The Digital Model pattern can only be applied for non-living things, in this case the greenhouses. The application of the Digital Generator pattern is different for different case studies. For example, a cow as a physical object is different from a greenhouse. In the case of a greenhouse, the Digital Generator can make sense, whereas for a cow this is not possible. The generation often involves the generation of the computational modules. For a physical generation, this would imply techniques such as 3D printing of physical objects. The Digital Shadow pattern is broadly applicable since it assumes a capturing of the state of a physical object. Hereby, the nature of the physical object is less decisive. However, this will impact the implementation of the pattern because different types of sensors might be needed for different types of physical object (field, cow, greenhouse).

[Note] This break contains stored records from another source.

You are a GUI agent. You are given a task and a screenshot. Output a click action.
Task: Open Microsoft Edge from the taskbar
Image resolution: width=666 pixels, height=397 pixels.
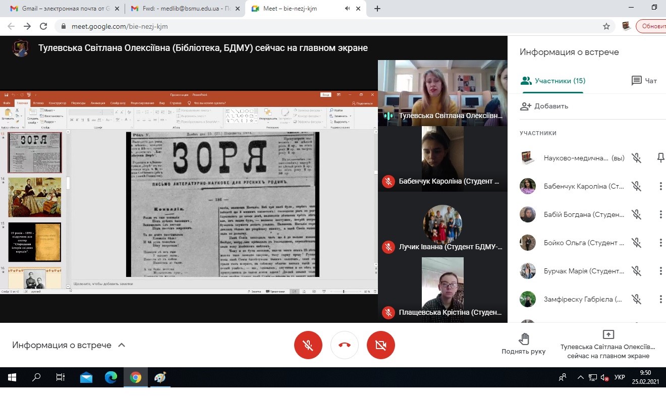click(111, 377)
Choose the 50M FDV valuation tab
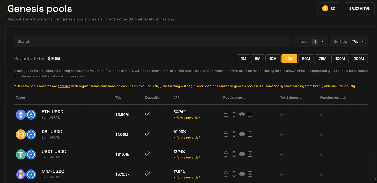 click(306, 58)
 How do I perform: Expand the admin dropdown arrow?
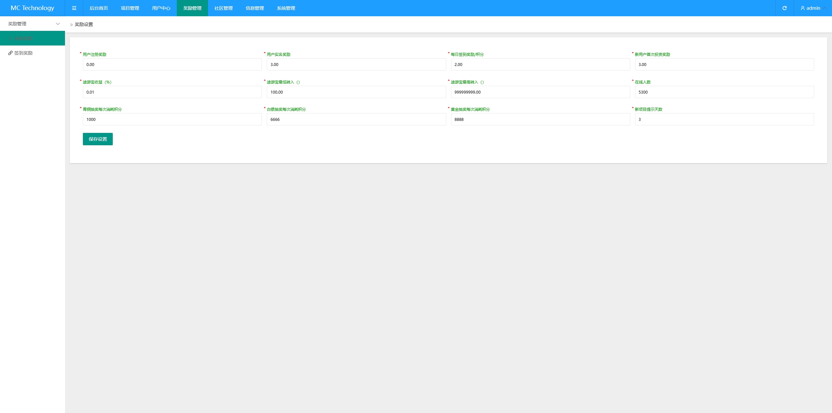825,8
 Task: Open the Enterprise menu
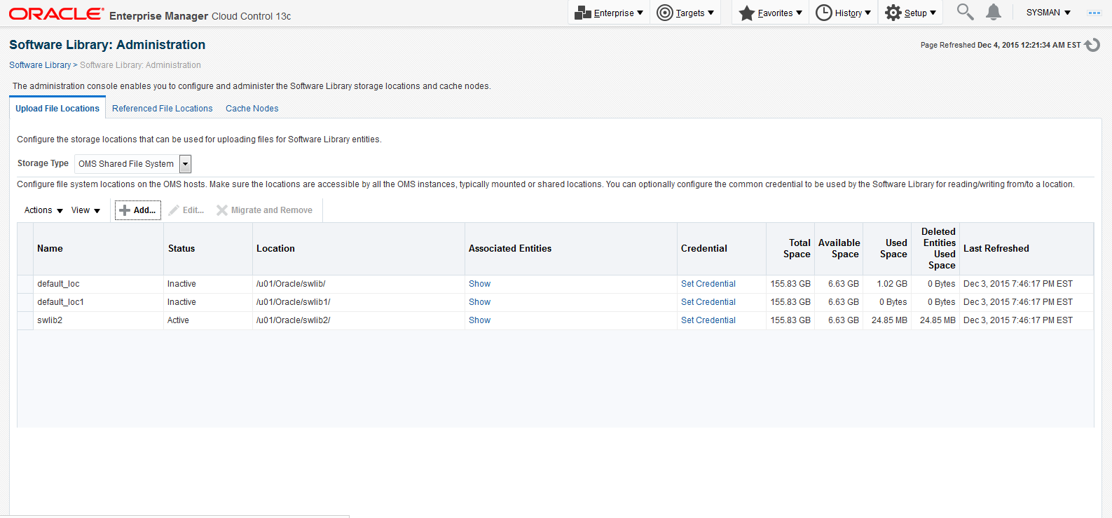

The Digital Restoration pattern was planned to be used for the greenhouse case study, to undo/redo facilities to restore/update the state of greenhouses (temperature sensor, light sensor, humidity sensor, and actuators). Again, this pattern can be typically applied for non-living things. The Digital Monitor and Digital Control patterns appeared to be applied in each of the three case studies, although what was monitored and how (sensors) and what was adapted (actuators) was clearly different per case study. None of the case studies used the Digital Autonomy pattern. This is indeed the most difficult pattern, and requires sophisticated knowledge and implementation. We foresee that this pattern can be used in the near future.

7. Conclusions

The notion of digital twins can be considered as a new phase in IoT-based systems that will have an increasing and lasting impact on many application domains. It enables remote control of operations based on (near) real-time digital information instead of having to rely on direct observation and manual tasks on-site. Despite its pervasiveness and increased popularity, there appears to be a lack of understanding and consensus on both the basic concepts and, in particular, the design and modeling abstractions. Developing digital twin-based systems requires a systems engineering approach due to its multidisciplinary nature. One of the essential concepts in systems design is the notion of design patterns, which has been largely applied in software engineering and, more recently, also in the broader systems engineering context. Based on our study, this article is the first that proposes a design patterns catalog that can be used to leverage the development of high quality digital twin-based systems. The design patterns catalog is based on a conceptual model of control systems and includes a total of nine different design patterns that address different problems and that can be applied to different systems engineering life cycle stages. The case studies show the application of these patterns in the agriculture and food domain. The usage of digital twin patterns was explicitly identified in cases that were not yet framed as digital twins. The identified patterns focus on the usage stage of the life cycle. The application of patterns in the concept, realization, and retirement stages was still in an early stage of development. We analyzed and checked the digital twin patterns for retrospective case studies that showed the applicability of these patterns. In addition to the food and farm domain, the proposed pattern catalog can be used for various systems engineering applications. In our future work we will focus on the implementation of the presented digital twins, and also consider multiple different case studies from multiple different systems engineering domains. The exploration of other domains will help to discover additional digital twin patterns and thus extend the pattern catalog.

Author Contributions

B.T.: Conceptualization, Methodology, Writing-Review and Editing. C.V.: Conceptualization, Methodology, Writing-Review and Editing. All authors have read and agreed to the published version of the manuscript.

Funding

This research was supported by the European Union’s Horizon 2020 research and innovation program under grant agreement no. 731884.

Conflicts of Interest

The authors declare no conflict of interest.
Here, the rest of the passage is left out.